WHAT IS EXPECTED >>
Nothing after the line containing "Politica de la empresa (55, 2323)" belongs in the answer; write out exactly every line from the start of the material up to it, including it.

----

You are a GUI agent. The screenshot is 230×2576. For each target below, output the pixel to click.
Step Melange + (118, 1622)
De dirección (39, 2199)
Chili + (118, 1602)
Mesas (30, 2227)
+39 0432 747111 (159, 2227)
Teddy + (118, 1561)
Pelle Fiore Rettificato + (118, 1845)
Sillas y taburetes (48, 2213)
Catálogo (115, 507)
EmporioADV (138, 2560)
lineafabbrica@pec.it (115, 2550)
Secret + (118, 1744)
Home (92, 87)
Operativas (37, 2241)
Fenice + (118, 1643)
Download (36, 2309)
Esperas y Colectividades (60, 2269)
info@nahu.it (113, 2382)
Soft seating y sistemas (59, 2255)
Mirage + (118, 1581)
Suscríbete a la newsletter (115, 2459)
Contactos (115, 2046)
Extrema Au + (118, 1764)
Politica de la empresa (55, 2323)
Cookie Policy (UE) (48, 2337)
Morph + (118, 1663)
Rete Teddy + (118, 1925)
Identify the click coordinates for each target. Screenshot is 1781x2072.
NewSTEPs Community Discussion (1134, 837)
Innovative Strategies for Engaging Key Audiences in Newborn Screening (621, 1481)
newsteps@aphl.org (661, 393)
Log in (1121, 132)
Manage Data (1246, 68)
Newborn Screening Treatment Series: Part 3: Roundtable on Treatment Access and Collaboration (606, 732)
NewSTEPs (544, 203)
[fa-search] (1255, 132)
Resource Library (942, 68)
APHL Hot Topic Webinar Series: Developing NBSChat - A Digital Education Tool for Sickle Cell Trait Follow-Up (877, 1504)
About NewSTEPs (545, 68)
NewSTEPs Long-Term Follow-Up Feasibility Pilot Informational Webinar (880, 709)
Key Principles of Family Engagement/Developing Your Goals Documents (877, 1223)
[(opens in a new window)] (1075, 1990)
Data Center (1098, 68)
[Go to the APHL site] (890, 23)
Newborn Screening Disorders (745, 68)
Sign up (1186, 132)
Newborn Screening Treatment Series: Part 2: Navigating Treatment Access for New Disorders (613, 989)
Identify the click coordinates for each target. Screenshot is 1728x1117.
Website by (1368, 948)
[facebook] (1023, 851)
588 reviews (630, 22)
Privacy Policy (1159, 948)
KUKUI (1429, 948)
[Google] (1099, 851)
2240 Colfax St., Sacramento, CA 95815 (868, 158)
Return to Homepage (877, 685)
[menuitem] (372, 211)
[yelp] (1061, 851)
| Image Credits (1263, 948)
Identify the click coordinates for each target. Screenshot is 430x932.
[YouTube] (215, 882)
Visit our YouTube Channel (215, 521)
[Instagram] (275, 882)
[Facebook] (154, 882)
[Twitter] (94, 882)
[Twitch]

----

REPLY >>
You are a GUI agent. The screenshot is 230×2576. For each target below, output the pixel to click.
Step Melange + (118, 1622)
De dirección (39, 2199)
Chili + (118, 1602)
Mesas (30, 2227)
+39 0432 747111 (159, 2227)
Teddy + (118, 1561)
Pelle Fiore Rettificato + (118, 1845)
Sillas y taburetes (48, 2213)
Catálogo (115, 507)
EmporioADV (138, 2560)
lineafabbrica@pec.it (115, 2550)
Secret + (118, 1744)
Home (92, 87)
Operativas (37, 2241)
Fenice + (118, 1643)
Download (36, 2309)
Esperas y Colectividades (60, 2269)
info@nahu.it (113, 2382)
Soft seating y sistemas (59, 2255)
Mirage + (118, 1581)
Suscríbete a la newsletter (115, 2459)
Contactos (115, 2046)
Extrema Au + (118, 1764)
Politica de la empresa (55, 2323)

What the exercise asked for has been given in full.